▶ _TRY IT_:
Word for word, restate the lines from the start of the data down to the line with "Open the Ezgi Mola link", both included.

= Beginning of Section =

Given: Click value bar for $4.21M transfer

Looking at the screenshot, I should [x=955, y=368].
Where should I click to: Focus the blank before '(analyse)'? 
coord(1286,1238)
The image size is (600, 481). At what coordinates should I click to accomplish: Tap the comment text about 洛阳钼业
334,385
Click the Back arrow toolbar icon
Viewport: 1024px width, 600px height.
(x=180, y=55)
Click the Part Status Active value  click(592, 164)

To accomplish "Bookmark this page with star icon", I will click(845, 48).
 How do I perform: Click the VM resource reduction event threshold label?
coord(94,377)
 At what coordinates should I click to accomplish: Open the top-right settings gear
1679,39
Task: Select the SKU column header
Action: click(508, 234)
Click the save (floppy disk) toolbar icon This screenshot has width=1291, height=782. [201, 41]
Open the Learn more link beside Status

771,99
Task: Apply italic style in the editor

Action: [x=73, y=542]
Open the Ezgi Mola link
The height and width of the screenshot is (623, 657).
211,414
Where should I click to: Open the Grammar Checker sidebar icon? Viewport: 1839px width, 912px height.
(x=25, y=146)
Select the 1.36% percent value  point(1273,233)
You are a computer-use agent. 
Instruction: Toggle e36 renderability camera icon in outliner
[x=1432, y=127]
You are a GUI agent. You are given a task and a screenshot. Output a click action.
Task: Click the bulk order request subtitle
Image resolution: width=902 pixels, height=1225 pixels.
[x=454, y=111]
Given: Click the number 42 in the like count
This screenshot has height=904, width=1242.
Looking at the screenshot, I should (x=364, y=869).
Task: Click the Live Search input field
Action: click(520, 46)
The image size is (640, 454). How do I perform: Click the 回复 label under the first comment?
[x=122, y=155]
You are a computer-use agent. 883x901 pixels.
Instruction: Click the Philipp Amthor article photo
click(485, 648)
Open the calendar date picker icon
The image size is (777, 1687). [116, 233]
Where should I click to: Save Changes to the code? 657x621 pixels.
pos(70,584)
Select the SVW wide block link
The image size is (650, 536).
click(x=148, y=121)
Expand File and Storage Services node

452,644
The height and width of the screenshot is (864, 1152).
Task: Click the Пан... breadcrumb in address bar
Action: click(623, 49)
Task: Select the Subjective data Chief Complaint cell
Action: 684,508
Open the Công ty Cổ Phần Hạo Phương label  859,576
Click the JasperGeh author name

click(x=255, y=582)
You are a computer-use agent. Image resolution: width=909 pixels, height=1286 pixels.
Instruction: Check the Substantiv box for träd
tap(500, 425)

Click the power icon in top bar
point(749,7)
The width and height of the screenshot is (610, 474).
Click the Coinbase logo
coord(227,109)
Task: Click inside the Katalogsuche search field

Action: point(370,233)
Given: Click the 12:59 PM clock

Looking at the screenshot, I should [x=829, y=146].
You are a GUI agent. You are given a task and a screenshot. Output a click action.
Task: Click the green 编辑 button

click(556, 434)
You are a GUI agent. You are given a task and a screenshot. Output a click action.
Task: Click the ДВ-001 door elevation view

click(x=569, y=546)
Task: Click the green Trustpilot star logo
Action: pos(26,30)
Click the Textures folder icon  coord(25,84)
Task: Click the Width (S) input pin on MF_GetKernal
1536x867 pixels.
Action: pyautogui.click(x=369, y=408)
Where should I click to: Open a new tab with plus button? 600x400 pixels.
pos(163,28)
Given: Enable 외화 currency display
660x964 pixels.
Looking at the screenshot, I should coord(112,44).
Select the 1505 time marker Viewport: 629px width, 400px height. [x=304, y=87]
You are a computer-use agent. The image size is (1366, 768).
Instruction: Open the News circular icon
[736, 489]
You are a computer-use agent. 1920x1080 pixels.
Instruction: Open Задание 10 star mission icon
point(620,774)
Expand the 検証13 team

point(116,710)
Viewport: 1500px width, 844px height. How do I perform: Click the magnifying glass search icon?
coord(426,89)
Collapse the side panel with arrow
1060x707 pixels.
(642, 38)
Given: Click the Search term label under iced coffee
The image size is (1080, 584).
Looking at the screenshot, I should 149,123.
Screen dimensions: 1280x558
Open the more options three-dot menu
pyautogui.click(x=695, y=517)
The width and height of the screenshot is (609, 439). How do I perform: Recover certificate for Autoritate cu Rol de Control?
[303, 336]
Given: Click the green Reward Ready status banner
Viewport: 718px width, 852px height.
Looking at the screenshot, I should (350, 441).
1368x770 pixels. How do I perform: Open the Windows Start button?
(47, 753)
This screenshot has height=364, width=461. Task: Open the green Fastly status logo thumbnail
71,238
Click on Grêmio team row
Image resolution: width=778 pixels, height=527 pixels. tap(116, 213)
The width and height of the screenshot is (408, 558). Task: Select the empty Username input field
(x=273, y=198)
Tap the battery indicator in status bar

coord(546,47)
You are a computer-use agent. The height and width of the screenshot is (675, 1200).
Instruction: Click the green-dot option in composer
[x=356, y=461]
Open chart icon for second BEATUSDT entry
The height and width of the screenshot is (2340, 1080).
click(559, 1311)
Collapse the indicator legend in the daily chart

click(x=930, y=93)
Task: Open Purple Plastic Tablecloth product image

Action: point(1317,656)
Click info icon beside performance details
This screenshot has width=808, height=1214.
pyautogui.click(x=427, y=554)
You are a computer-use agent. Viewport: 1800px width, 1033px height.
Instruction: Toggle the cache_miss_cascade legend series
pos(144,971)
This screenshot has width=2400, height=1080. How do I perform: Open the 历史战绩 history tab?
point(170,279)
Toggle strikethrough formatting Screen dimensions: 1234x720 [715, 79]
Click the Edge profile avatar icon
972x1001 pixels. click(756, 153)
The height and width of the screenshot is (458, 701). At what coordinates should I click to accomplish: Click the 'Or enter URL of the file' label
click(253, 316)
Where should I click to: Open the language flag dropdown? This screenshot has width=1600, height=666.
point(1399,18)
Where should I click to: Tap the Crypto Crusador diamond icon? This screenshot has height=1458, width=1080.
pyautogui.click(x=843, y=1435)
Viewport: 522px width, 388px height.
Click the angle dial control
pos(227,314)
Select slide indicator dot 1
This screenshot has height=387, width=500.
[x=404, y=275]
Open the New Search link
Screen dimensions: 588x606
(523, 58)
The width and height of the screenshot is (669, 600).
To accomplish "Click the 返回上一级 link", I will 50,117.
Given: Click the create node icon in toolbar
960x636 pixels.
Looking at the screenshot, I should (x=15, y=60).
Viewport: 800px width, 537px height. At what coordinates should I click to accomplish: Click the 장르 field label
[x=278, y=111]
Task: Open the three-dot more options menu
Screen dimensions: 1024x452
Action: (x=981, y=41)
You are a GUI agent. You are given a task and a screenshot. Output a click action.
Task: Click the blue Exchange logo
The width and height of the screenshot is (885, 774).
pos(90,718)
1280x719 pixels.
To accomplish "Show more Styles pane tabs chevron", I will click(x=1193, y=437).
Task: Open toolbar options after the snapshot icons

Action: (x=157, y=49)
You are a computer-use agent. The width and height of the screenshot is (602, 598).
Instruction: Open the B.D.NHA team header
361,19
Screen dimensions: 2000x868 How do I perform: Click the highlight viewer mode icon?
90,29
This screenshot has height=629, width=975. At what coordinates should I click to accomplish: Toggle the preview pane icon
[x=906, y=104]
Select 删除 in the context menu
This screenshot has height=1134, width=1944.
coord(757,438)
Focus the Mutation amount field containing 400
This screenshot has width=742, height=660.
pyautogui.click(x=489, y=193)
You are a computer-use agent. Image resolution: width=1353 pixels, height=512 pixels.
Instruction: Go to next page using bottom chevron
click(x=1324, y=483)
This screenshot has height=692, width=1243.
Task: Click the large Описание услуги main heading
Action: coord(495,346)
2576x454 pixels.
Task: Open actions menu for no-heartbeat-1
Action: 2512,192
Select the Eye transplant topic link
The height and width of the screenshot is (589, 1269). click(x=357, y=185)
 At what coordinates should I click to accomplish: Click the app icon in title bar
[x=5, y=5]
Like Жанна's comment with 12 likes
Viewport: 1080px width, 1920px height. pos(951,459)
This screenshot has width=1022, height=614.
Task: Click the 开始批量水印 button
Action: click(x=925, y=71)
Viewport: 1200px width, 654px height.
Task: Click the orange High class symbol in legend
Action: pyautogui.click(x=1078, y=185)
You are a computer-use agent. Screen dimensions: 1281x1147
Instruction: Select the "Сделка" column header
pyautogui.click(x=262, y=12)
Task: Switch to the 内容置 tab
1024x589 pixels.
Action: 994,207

= End of Section =

▶ _SOLUTION_:
Given: Click value bar for $4.21M transfer

Looking at the screenshot, I should [x=955, y=368].
Where should I click to: Focus the blank before '(analyse)'? 
coord(1286,1238)
The image size is (600, 481). At what coordinates should I click to accomplish: Tap the comment text about 洛阳钼业
334,385
Click the Back arrow toolbar icon
Viewport: 1024px width, 600px height.
(x=180, y=55)
Click the Part Status Active value  click(592, 164)

To accomplish "Bookmark this page with star icon", I will click(845, 48).
 How do I perform: Click the VM resource reduction event threshold label?
coord(94,377)
 At what coordinates should I click to accomplish: Open the top-right settings gear
1679,39
Task: Select the SKU column header
Action: click(508, 234)
Click the save (floppy disk) toolbar icon This screenshot has width=1291, height=782. [201, 41]
Open the Learn more link beside Status

771,99
Task: Apply italic style in the editor

Action: [x=73, y=542]
Open the Ezgi Mola link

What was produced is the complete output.